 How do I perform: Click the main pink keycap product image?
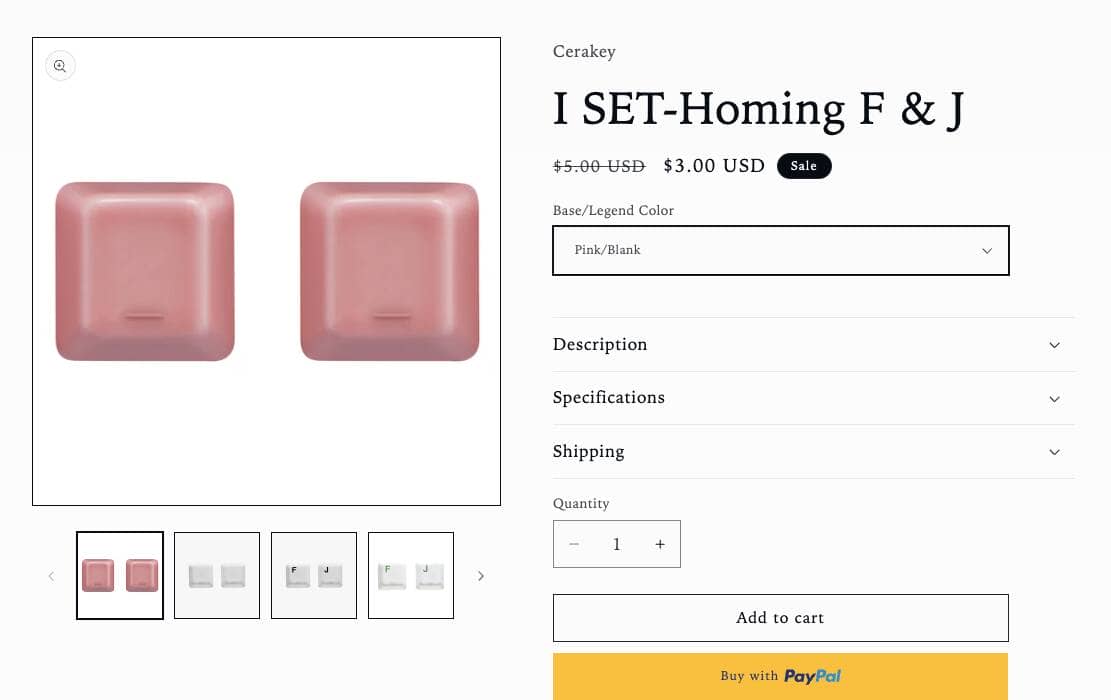click(266, 271)
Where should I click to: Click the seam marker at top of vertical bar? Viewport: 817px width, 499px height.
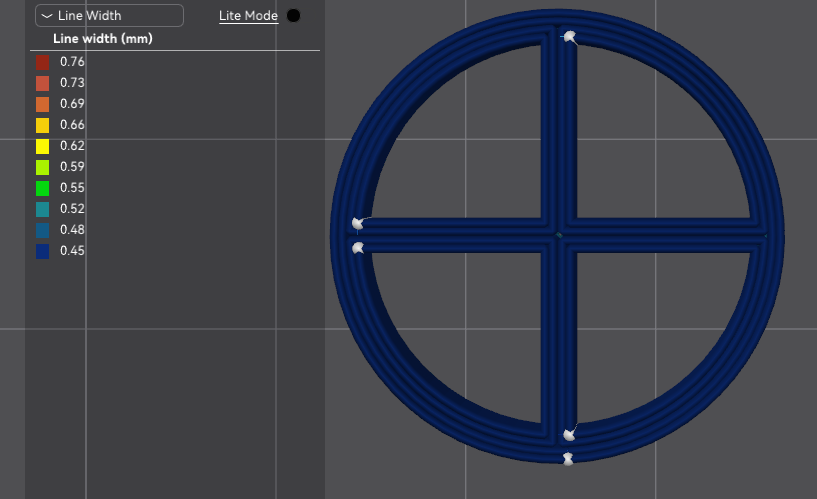coord(569,37)
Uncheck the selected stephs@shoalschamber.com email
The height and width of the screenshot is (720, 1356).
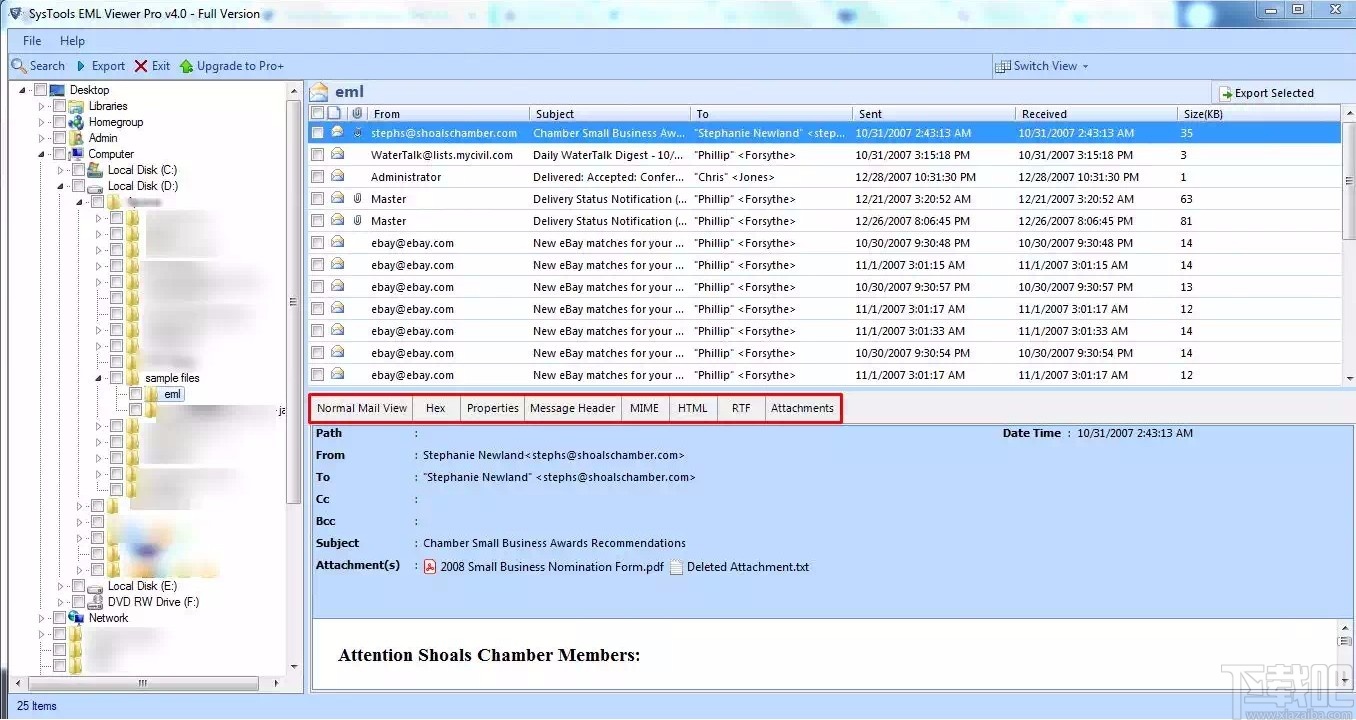coord(316,132)
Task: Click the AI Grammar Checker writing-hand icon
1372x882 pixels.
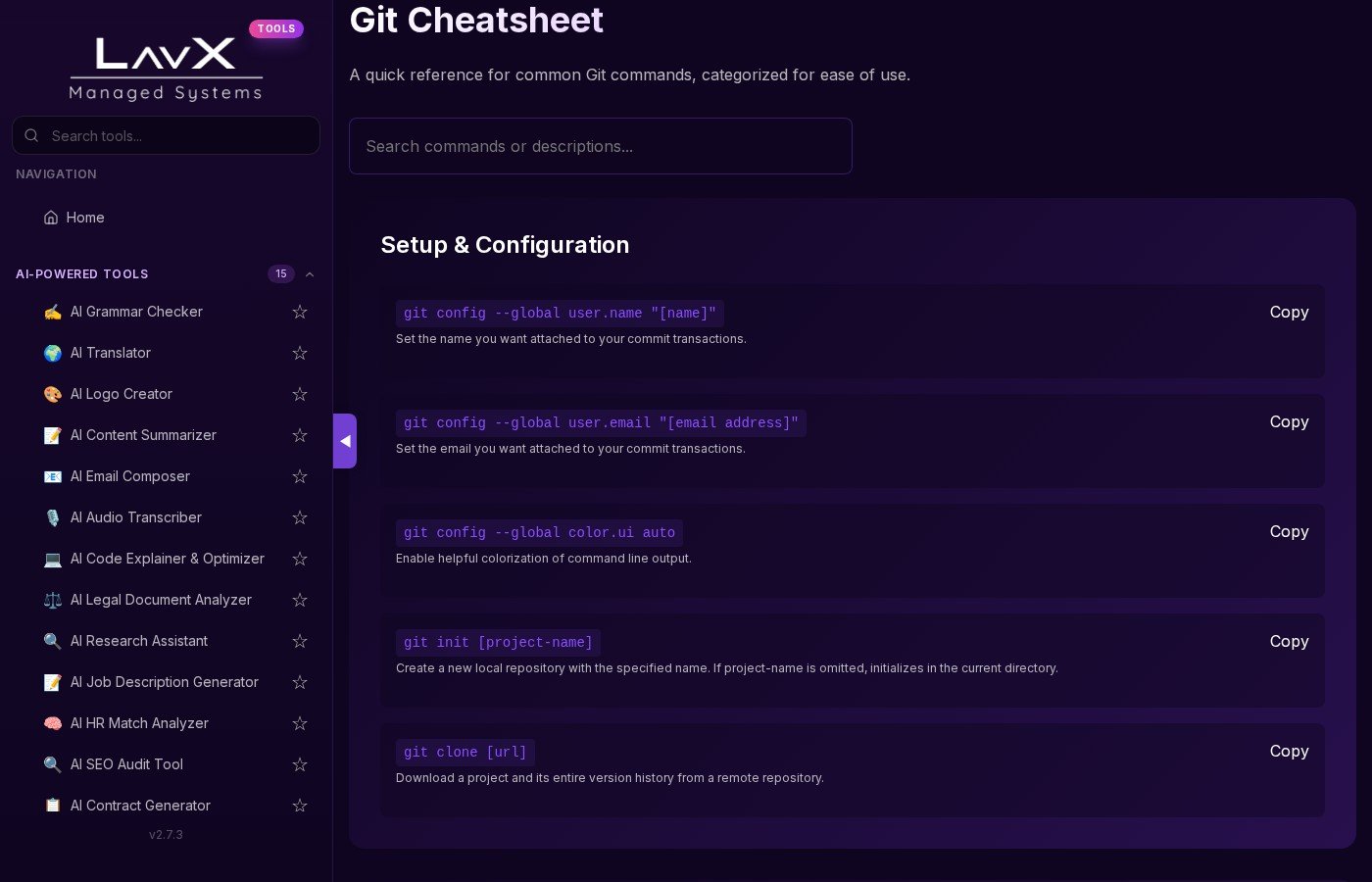Action: [x=53, y=312]
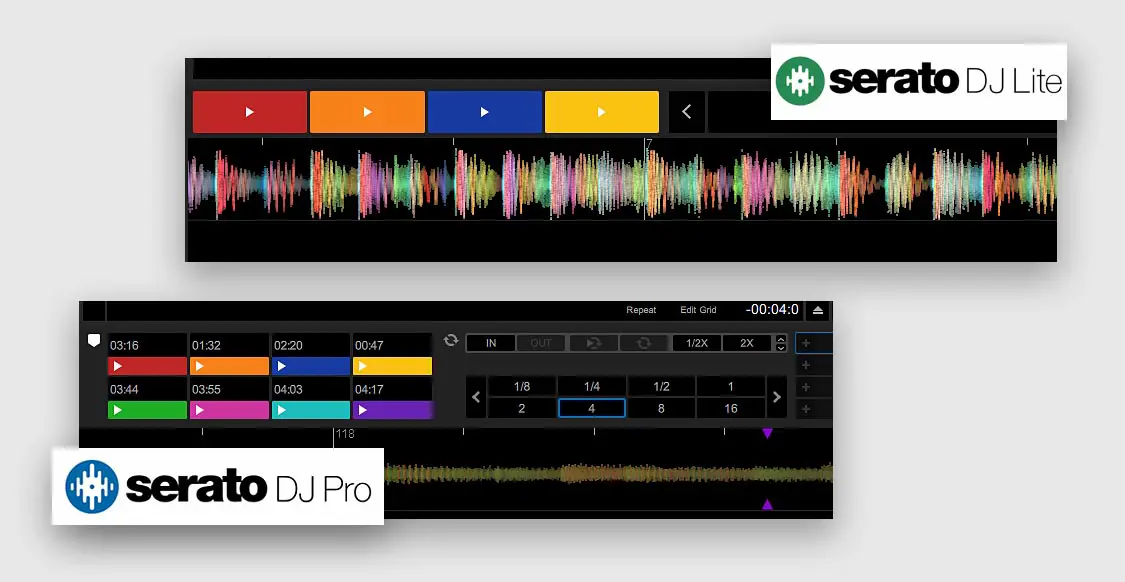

————————

| WHAT NEEDS TO BE DONE |
Starting with the first line of the material, print each line exactly until you have printed the line with "Task: Click the", and skip the pictures.

| OUTPUT OF THE EXERCISE |
 How do I perform: Click the main pink keycap product image?
click(266, 271)
Where should I click to: Click the seam marker at top of vertical bar? Viewport: 817px width, 499px height.
coord(569,37)
Uncheck the selected stephs@shoalschamber.com email
The height and width of the screenshot is (720, 1356).
coord(316,132)
Task: Click the AI Grammar Checker writing-hand icon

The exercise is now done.